**EXERCISE DIRECTIONS**
Search the records that follow and extract every line containing the string "status".

**DATA EXTRACTS**
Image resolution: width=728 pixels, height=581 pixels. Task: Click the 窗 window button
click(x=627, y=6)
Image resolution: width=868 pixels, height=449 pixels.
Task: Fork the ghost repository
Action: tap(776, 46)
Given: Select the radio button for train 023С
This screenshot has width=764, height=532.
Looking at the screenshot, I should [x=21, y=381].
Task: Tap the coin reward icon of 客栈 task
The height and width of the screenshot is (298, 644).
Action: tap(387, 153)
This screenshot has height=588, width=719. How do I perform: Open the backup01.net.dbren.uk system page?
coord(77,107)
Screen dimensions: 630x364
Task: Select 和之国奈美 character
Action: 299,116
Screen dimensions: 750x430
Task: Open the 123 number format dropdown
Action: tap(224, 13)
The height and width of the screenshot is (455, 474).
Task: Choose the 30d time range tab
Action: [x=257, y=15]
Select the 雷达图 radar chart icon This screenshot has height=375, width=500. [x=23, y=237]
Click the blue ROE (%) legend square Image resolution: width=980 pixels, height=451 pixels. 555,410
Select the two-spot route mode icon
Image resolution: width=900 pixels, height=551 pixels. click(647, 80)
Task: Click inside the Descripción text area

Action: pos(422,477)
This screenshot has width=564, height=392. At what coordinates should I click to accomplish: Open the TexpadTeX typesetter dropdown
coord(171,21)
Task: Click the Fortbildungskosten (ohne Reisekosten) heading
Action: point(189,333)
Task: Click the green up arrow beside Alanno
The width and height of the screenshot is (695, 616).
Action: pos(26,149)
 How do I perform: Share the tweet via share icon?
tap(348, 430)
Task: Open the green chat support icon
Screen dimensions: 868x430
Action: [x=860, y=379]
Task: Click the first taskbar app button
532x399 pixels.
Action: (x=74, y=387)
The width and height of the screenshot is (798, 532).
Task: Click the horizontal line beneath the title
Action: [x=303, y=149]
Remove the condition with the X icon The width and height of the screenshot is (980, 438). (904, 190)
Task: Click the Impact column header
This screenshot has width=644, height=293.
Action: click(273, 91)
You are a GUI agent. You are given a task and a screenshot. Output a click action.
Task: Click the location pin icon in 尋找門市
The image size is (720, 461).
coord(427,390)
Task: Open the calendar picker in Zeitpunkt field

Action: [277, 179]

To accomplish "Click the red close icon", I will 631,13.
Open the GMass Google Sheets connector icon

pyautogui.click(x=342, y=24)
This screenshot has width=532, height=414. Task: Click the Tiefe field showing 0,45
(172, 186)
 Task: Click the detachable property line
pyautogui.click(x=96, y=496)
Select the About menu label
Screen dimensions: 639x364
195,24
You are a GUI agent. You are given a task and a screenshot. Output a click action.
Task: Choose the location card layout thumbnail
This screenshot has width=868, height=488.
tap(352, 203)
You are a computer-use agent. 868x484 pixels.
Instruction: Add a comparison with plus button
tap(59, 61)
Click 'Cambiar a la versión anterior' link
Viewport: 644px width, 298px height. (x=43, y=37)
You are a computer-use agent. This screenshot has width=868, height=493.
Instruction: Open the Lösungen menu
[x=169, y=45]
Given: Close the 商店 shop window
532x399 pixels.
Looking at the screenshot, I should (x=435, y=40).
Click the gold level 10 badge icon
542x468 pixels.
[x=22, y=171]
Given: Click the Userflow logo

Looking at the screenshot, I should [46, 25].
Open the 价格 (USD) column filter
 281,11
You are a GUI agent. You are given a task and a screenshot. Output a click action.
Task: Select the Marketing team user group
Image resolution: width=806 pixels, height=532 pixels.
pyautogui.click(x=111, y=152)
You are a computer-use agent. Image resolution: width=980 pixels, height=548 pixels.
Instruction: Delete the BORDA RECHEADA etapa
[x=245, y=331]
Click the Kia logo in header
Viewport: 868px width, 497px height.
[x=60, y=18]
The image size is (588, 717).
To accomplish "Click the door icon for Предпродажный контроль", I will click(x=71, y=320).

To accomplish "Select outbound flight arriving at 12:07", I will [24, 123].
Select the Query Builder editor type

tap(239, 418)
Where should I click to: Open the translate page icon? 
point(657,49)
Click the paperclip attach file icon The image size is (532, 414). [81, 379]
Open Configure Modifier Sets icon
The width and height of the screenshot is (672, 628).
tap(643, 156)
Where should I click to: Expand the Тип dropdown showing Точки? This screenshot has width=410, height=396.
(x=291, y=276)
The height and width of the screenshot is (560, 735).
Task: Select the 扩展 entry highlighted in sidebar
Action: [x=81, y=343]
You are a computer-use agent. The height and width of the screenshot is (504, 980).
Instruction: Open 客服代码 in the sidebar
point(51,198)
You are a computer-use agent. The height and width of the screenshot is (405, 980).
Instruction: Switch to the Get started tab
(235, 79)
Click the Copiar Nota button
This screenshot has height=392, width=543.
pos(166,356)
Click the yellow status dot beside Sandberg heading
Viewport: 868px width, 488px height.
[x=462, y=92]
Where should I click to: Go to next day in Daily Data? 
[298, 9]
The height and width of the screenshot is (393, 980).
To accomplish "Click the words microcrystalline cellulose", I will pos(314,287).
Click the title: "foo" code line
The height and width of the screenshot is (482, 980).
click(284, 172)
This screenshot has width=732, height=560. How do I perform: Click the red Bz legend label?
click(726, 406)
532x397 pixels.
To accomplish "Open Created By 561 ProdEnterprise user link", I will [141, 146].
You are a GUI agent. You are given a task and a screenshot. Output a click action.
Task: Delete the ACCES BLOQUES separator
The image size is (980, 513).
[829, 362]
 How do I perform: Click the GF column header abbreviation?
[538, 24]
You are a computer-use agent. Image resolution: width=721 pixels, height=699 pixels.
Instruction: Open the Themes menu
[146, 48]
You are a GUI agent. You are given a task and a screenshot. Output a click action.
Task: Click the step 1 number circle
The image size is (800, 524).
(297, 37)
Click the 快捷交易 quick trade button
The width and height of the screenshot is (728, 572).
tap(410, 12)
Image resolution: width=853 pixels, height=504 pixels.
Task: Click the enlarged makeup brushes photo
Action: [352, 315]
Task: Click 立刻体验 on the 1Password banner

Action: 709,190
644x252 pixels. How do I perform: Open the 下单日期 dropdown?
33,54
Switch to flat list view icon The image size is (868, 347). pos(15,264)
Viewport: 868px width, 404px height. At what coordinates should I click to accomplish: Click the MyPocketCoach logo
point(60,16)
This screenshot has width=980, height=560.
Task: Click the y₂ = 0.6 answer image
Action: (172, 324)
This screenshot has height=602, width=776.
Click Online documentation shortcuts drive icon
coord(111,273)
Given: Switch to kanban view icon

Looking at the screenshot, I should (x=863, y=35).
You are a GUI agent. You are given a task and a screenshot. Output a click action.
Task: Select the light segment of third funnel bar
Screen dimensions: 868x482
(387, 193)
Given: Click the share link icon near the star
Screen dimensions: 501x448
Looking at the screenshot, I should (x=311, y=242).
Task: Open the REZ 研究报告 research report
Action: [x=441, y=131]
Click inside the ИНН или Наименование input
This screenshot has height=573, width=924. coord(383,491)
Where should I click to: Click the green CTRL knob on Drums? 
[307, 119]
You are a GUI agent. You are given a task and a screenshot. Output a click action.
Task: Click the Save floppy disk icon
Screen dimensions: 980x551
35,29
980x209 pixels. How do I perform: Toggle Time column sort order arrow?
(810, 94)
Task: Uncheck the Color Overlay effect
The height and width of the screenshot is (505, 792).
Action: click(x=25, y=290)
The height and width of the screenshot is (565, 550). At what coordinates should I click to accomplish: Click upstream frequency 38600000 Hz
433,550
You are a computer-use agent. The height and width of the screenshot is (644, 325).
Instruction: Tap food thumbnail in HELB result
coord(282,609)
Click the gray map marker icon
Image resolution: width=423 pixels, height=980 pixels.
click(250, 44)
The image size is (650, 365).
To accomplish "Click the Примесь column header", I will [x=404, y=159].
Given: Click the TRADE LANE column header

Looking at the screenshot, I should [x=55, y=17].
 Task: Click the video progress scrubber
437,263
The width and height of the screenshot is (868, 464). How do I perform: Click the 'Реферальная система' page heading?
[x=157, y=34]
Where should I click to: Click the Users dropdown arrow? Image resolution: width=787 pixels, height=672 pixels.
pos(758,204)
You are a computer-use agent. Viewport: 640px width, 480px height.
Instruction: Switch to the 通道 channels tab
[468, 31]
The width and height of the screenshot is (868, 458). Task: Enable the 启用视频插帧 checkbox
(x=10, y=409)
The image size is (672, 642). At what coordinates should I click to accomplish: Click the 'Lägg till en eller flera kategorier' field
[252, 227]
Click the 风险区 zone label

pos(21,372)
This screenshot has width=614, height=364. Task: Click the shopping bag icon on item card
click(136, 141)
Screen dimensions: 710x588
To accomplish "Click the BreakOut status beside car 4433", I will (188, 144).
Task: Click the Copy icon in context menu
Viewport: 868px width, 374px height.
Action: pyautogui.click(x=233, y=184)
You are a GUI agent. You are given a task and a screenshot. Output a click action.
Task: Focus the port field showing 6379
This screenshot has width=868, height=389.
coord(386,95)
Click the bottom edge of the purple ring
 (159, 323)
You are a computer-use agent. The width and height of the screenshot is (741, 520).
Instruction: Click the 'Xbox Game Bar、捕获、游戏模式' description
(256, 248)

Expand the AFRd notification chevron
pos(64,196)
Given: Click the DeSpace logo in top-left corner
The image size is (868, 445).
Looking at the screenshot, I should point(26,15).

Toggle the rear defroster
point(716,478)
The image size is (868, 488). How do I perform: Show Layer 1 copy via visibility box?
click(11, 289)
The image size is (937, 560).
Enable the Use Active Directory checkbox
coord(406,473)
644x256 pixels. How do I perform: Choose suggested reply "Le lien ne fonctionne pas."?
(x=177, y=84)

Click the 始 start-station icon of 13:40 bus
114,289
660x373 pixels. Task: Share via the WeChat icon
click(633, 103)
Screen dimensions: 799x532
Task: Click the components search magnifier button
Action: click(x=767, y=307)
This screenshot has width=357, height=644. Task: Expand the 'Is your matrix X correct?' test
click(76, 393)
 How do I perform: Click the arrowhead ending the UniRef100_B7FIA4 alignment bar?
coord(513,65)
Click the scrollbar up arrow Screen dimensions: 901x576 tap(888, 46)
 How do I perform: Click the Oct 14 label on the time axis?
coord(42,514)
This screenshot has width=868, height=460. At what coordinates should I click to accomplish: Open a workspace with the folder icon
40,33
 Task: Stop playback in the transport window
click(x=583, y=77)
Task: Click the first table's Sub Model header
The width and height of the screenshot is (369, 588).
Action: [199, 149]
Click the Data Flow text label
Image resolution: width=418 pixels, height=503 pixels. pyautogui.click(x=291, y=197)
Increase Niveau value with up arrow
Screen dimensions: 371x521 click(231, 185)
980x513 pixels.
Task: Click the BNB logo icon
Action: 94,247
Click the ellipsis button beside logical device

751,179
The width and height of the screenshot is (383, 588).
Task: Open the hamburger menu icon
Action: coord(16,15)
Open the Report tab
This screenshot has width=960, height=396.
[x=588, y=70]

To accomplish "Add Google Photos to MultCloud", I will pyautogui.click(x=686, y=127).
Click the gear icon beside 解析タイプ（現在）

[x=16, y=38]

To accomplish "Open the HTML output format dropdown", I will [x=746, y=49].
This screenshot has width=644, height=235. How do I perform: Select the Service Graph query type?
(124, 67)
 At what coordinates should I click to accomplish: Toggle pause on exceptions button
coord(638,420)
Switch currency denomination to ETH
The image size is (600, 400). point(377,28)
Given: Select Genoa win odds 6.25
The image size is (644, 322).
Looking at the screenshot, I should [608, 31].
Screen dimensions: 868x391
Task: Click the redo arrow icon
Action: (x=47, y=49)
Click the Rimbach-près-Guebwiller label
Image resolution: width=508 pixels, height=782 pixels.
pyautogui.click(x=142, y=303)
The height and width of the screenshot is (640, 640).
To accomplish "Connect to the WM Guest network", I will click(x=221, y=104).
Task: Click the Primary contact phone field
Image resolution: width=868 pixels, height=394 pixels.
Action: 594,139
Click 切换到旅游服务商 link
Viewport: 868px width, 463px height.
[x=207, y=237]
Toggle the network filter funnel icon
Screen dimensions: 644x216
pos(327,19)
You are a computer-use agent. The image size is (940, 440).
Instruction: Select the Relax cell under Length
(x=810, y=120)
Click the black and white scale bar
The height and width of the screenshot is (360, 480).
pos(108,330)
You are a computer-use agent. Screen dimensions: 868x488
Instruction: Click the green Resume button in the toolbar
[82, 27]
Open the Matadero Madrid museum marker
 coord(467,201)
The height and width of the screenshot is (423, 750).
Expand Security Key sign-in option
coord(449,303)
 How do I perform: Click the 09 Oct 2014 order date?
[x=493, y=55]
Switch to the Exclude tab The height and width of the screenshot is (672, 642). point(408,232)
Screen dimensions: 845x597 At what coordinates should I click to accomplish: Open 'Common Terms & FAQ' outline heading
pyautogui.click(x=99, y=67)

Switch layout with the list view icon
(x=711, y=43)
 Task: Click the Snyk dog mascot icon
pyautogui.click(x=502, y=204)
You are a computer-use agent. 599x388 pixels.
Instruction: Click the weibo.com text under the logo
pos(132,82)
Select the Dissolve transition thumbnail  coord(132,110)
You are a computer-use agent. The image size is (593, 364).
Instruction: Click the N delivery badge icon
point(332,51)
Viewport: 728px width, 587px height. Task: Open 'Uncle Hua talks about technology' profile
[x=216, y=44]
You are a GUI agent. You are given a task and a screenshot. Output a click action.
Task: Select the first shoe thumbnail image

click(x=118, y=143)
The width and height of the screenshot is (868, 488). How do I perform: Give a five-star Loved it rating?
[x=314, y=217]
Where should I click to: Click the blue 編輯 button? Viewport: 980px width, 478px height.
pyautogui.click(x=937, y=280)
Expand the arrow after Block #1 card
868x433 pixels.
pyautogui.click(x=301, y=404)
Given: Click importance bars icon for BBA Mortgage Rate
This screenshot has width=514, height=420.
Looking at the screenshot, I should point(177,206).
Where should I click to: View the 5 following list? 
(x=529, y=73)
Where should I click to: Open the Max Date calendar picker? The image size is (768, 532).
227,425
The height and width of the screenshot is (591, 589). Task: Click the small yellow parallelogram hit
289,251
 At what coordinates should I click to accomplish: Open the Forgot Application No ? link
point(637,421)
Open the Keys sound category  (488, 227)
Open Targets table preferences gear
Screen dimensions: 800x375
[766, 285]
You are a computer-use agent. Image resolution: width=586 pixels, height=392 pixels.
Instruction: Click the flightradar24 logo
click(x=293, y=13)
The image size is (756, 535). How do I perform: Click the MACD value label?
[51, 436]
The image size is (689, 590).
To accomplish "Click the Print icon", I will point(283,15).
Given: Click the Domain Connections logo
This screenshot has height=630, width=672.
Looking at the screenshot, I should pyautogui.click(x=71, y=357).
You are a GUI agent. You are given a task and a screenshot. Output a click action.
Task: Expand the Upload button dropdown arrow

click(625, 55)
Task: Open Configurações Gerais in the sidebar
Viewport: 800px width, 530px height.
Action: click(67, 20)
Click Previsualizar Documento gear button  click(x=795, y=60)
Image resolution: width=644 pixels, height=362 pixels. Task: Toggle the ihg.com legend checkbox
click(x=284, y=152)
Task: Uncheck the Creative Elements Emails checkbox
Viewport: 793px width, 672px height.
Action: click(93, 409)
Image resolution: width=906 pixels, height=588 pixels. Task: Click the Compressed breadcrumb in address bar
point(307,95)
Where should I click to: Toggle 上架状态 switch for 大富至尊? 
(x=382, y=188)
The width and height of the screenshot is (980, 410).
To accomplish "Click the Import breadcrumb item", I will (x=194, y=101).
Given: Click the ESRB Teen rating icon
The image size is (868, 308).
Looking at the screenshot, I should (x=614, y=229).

**WRITTEN ANSWER**
Click the yellow status dot beside Sandberg heading
To accomplish "Click the BreakOut status beside car 4433", I will (188, 144).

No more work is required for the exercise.